--- EXERCISE INPUT ---

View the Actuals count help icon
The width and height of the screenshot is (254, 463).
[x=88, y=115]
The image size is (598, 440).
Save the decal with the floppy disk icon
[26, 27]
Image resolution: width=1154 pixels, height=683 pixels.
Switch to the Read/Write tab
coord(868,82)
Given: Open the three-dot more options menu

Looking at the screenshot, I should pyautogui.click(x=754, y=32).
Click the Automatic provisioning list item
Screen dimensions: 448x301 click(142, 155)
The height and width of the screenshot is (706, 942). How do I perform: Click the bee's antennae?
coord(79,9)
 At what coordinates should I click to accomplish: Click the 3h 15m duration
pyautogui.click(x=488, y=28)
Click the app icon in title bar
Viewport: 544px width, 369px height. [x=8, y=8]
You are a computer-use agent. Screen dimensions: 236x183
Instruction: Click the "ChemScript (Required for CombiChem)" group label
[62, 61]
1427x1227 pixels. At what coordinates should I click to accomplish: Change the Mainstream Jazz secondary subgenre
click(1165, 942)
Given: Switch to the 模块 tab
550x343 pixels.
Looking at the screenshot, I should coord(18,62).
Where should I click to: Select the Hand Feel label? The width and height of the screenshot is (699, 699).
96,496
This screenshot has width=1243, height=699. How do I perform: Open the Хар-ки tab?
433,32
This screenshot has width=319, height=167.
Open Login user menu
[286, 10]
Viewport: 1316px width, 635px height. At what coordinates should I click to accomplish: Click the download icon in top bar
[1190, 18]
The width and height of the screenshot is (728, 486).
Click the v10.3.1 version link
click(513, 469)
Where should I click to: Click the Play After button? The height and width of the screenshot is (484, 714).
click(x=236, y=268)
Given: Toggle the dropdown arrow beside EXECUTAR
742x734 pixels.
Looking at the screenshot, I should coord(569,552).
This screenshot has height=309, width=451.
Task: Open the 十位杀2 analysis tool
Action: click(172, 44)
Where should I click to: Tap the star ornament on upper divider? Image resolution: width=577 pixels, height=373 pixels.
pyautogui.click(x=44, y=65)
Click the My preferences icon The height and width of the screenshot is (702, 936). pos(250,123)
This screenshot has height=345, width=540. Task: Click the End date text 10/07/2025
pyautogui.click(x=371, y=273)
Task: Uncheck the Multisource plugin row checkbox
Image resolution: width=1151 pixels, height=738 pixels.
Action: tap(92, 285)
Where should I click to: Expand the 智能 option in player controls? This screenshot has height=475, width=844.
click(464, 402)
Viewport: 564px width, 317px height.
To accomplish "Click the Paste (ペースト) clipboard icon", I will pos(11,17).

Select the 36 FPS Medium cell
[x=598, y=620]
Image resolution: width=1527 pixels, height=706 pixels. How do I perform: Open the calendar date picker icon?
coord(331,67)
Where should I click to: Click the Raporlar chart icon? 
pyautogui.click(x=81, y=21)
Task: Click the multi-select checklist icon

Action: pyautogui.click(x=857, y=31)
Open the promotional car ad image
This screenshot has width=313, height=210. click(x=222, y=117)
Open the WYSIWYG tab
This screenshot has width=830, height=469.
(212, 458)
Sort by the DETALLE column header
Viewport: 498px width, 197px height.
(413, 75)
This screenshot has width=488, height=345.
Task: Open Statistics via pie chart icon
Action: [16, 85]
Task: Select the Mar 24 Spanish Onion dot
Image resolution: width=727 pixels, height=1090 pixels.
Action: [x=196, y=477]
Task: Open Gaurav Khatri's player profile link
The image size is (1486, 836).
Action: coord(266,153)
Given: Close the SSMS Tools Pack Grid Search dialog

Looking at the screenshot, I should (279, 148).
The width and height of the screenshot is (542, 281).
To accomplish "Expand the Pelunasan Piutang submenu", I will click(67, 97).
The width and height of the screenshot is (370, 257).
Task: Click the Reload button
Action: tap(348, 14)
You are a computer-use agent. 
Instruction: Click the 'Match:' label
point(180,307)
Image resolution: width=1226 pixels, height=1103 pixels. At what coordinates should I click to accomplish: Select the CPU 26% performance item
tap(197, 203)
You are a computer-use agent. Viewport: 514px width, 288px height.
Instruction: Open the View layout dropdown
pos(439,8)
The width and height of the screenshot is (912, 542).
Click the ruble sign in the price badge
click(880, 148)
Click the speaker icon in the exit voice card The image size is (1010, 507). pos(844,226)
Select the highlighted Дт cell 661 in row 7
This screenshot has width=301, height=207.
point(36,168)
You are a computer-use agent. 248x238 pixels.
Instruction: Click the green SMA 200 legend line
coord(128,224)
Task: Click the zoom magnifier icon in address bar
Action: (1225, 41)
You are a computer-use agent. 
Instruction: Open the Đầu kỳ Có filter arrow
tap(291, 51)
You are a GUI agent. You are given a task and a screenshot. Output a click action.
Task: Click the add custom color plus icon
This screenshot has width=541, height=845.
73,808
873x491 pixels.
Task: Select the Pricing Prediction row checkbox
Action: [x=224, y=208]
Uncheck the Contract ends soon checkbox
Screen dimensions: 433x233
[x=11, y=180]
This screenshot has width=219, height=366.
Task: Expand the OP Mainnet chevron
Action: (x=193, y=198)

---

■ WORK REQUEST
Without changing a word, write out each entry again.

■ RESULT OF THE TASK
View the Actuals count help icon
The width and height of the screenshot is (254, 463).
[x=88, y=115]
The image size is (598, 440).
Save the decal with the floppy disk icon
[26, 27]
Image resolution: width=1154 pixels, height=683 pixels.
Switch to the Read/Write tab
coord(868,82)
Given: Open the three-dot more options menu

Looking at the screenshot, I should pyautogui.click(x=754, y=32).
Click the Automatic provisioning list item
Screen dimensions: 448x301 click(142, 155)
The height and width of the screenshot is (706, 942). How do I perform: Click the bee's antennae?
coord(79,9)
 At what coordinates should I click to accomplish: Click the 3h 15m duration
pyautogui.click(x=488, y=28)
Click the app icon in title bar
Viewport: 544px width, 369px height. [x=8, y=8]
You are a computer-use agent. Screen dimensions: 236x183
Instruction: Click the "ChemScript (Required for CombiChem)" group label
[62, 61]
1427x1227 pixels. At what coordinates should I click to accomplish: Change the Mainstream Jazz secondary subgenre
click(1165, 942)
Given: Switch to the 模块 tab
550x343 pixels.
Looking at the screenshot, I should coord(18,62).
Where should I click to: Select the Hand Feel label? The width and height of the screenshot is (699, 699).
96,496
This screenshot has width=1243, height=699. How do I perform: Open the Хар-ки tab?
433,32
This screenshot has width=319, height=167.
Open Login user menu
[286, 10]
Viewport: 1316px width, 635px height. At what coordinates should I click to accomplish: Click the download icon in top bar
[1190, 18]
The width and height of the screenshot is (728, 486).
Click the v10.3.1 version link
click(513, 469)
Where should I click to: Click the Play After button? The height and width of the screenshot is (484, 714).
click(x=236, y=268)
Given: Toggle the dropdown arrow beside EXECUTAR
742x734 pixels.
Looking at the screenshot, I should coord(569,552).
This screenshot has height=309, width=451.
Task: Open the 十位杀2 analysis tool
Action: click(172, 44)
Where should I click to: Tap the star ornament on upper divider? Image resolution: width=577 pixels, height=373 pixels.
pyautogui.click(x=44, y=65)
Click the My preferences icon The height and width of the screenshot is (702, 936). pos(250,123)
This screenshot has height=345, width=540. Task: Click the End date text 10/07/2025
pyautogui.click(x=371, y=273)
Task: Uncheck the Multisource plugin row checkbox
Image resolution: width=1151 pixels, height=738 pixels.
Action: tap(92, 285)
Where should I click to: Expand the 智能 option in player controls? This screenshot has height=475, width=844.
click(464, 402)
Viewport: 564px width, 317px height.
To accomplish "Click the Paste (ペースト) clipboard icon", I will pos(11,17).

Select the 36 FPS Medium cell
[x=598, y=620]
Image resolution: width=1527 pixels, height=706 pixels. How do I perform: Open the calendar date picker icon?
coord(331,67)
Where should I click to: Click the Raporlar chart icon? 
pyautogui.click(x=81, y=21)
Task: Click the multi-select checklist icon

Action: pyautogui.click(x=857, y=31)
Open the promotional car ad image
This screenshot has width=313, height=210. click(x=222, y=117)
Open the WYSIWYG tab
This screenshot has width=830, height=469.
(212, 458)
Sort by the DETALLE column header
Viewport: 498px width, 197px height.
(413, 75)
This screenshot has width=488, height=345.
Task: Open Statistics via pie chart icon
Action: [16, 85]
Task: Select the Mar 24 Spanish Onion dot
Image resolution: width=727 pixels, height=1090 pixels.
Action: [x=196, y=477]
Task: Open Gaurav Khatri's player profile link
The image size is (1486, 836).
Action: coord(266,153)
Given: Close the SSMS Tools Pack Grid Search dialog

Looking at the screenshot, I should (279, 148).
The width and height of the screenshot is (542, 281).
To accomplish "Expand the Pelunasan Piutang submenu", I will click(67, 97).
The width and height of the screenshot is (370, 257).
Task: Click the Reload button
Action: tap(348, 14)
You are a computer-use agent. 
Instruction: Click the 'Match:' label
point(180,307)
Image resolution: width=1226 pixels, height=1103 pixels. At what coordinates should I click to accomplish: Select the CPU 26% performance item
tap(197, 203)
You are a computer-use agent. Viewport: 514px width, 288px height.
Instruction: Open the View layout dropdown
pos(439,8)
The width and height of the screenshot is (912, 542).
Click the ruble sign in the price badge
click(880, 148)
Click the speaker icon in the exit voice card The image size is (1010, 507). pos(844,226)
Select the highlighted Дт cell 661 in row 7
This screenshot has width=301, height=207.
point(36,168)
You are a computer-use agent. 248x238 pixels.
Instruction: Click the green SMA 200 legend line
coord(128,224)
Task: Click the zoom magnifier icon in address bar
Action: (1225, 41)
You are a computer-use agent. 
Instruction: Open the Đầu kỳ Có filter arrow
tap(291, 51)
You are a GUI agent. You are given a task and a screenshot. Output a click action.
Task: Click the add custom color plus icon
This screenshot has width=541, height=845.
73,808
873x491 pixels.
Task: Select the Pricing Prediction row checkbox
Action: [x=224, y=208]
Uncheck the Contract ends soon checkbox
Screen dimensions: 433x233
[x=11, y=180]
This screenshot has width=219, height=366.
Task: Expand the OP Mainnet chevron
Action: (x=193, y=198)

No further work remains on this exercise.